Besides a little luck, zeal made this path possible. If Finkelstein believed in an act, his dogged determination made people take notice – whether it was negotiating a distribution deal south of the border or landing their singles on the Billboard charts. For that, they remain forever thankful.
“I’m not much given to ‘what ifs,’ but it’s reasonable to assume that if there hadn’t been a Bernie, someone else might have stepped into that role,” says Cockburn. “But it was Bernie. I think we’d be looking at a very different scene if we put ourselves in an alternate universe that didn’t include him.”

Besides Cockburn, over the years Finkelstein signed such acts (either to True North Records, to management deals, or both) as The Paupers, Murray McLauchlan, Rough Trade, Blackie & The Rodeo Kings and Stephen Fearing, among others.
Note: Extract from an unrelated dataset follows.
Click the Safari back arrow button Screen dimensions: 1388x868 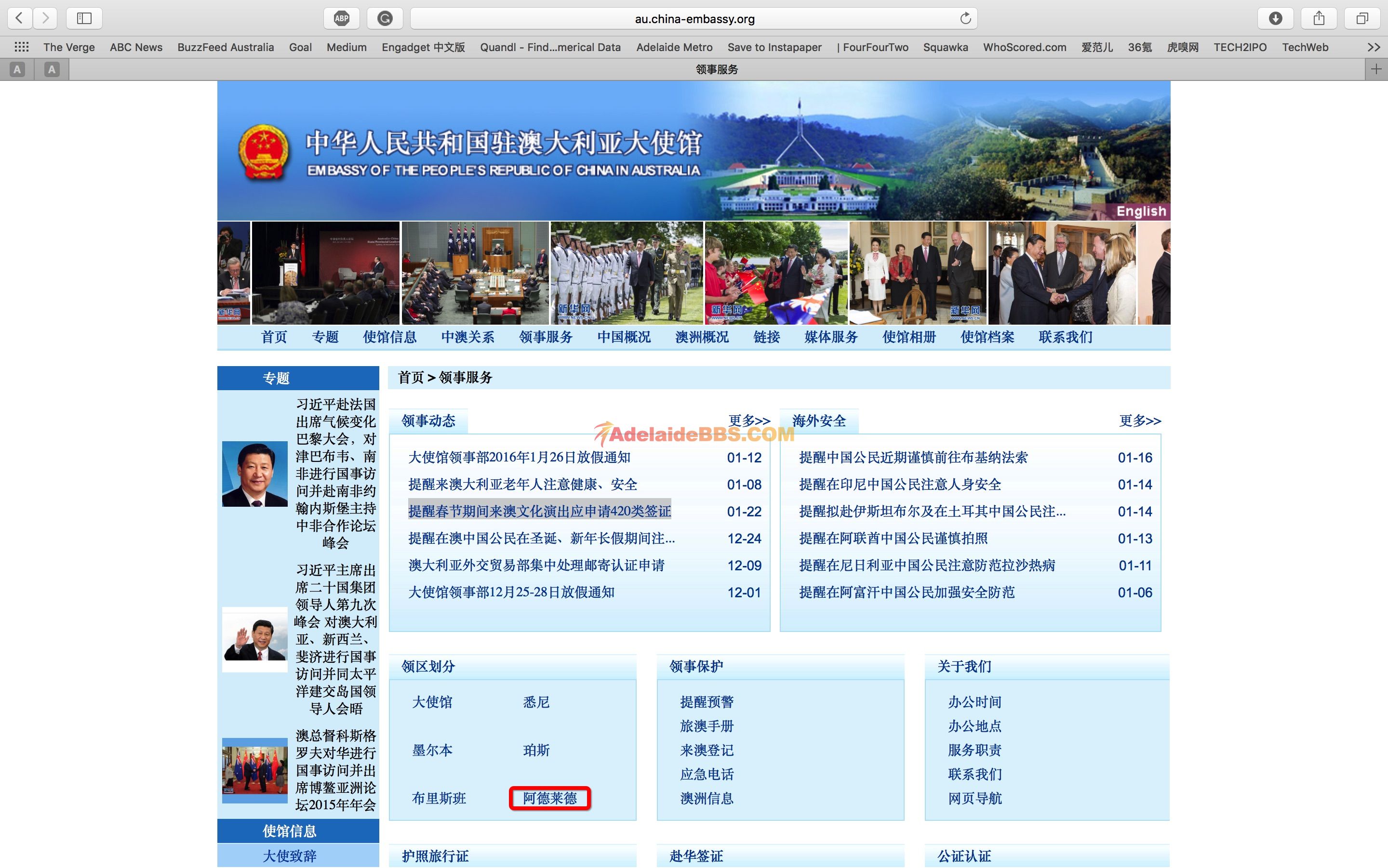pos(20,18)
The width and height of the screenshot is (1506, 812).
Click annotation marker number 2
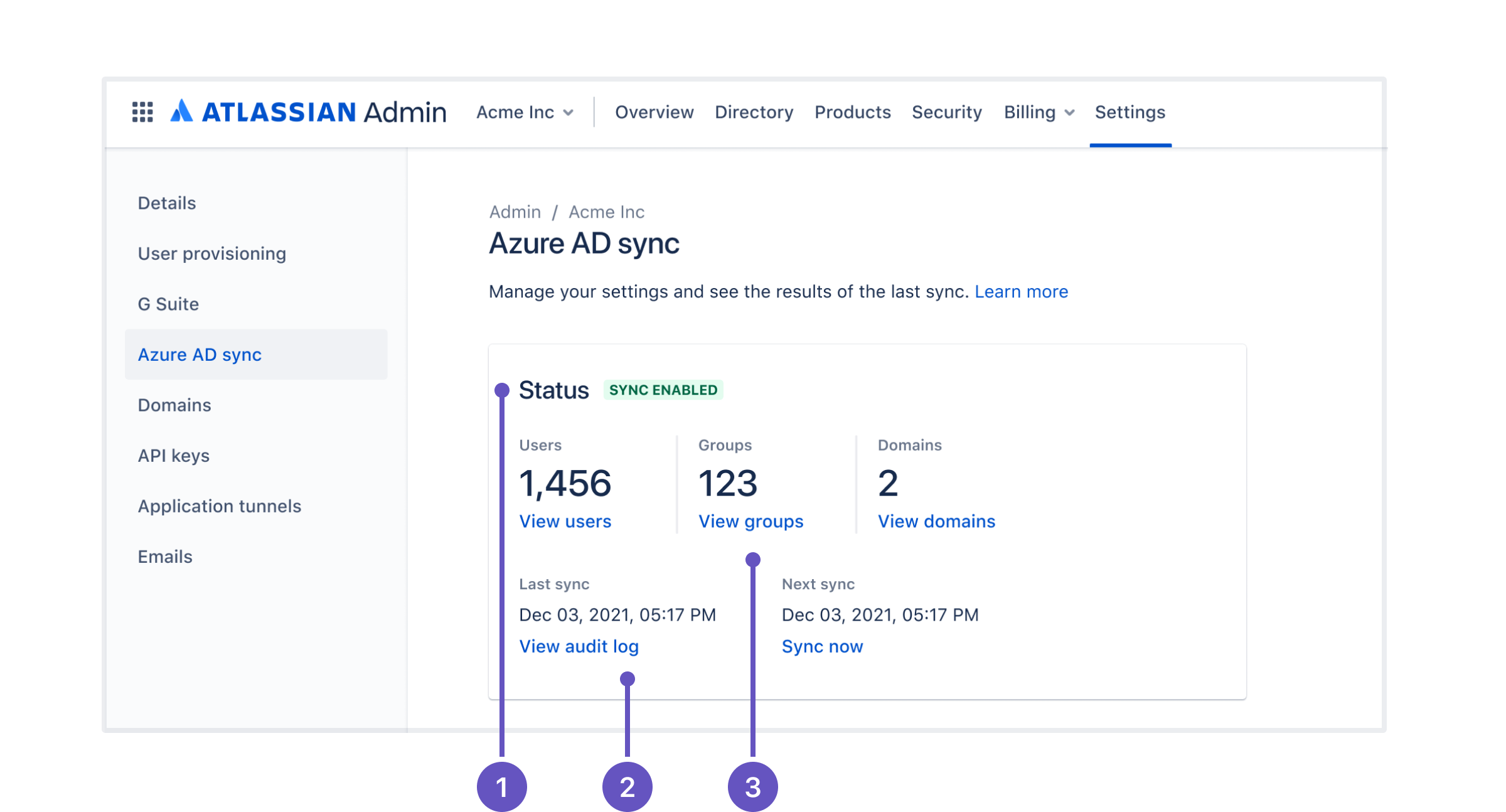pos(627,786)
These days, Finkelstein is semi-retired, having sold True North in 2007; the Canadian Music Hall of Fame member whiles away the day with his wife, either on their Prince Edward County farm or at their North Toronto home. Recently, McClelland & Stewart published his memoir True North: A Life in the Music Business.
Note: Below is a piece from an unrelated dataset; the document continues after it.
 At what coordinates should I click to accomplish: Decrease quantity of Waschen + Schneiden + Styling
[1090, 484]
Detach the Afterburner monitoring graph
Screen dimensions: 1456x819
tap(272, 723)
Oddly, the book doesn’t deal much with his work as a music publisher. Back in 1970, Finkelstein and Cockburn became partners in Golden Mountain Music. Last year, the pair sold it to Rotten Kiddies, a subsidiary of U.S.-based publisher Carlin Music. As with the sale of True North in 2007, Finkelstein says the decision to divest of the publishing business was because his passion was no longer there.
“The Canadian publishing business is becoming more and more complicated,” he explains. “I came up during an era where if you had one thing and it sold a million copies, you got paid everything all at once for the million. Now it’s the inverse. There are a million things and they all collect one penny. The idea of knowing what the rates are for Yahoo in Australia, New Zealand, and Indonesia was not appealing.”

Finkelstein flourished as a publisher in the ’70s. “I recognized, as a young person moving his way into what we now call the music business, that the ability to earn a living and build a company was marginal, almost non-existent,” he says. “I started realizing I needed to be involved in as many things as possible. The corollary to that was, my artists would say, ‘So-and-so wants my publishing, what should I do?’ It became apparent that the odds of the artist giving away their publishing rights in those days was very high.”

So Finkelstein set up a structure where the artists were their own publishers; in return, he owned part of these rights as the administrator. “At the time I didn’t realize it, but it made my business very fluid,” he says. “When people needed to license one of our artists’ records, it would be one-stop shopping. In 2012, the big catchphrase is 360 deals… but we got there a long time ago.”

With the music industry constantly changing, Finkelstein is glad he left when he did. He doesn’t fancy the “retired” label, but he’s certainly enjoying a more leisurely pace of life.

“There are days when I miss it, particularly when I speak to old friends that are still involved, but I didn’t want to just stumble around,” he says. “I use the sports metaphor. I thought I had a fairly decent career: my numbers were pretty good, maybe Hall of Fame numbers, and I didn’t want to keep on playing and watch those numbers get worse. I’ve got too much pride for that.”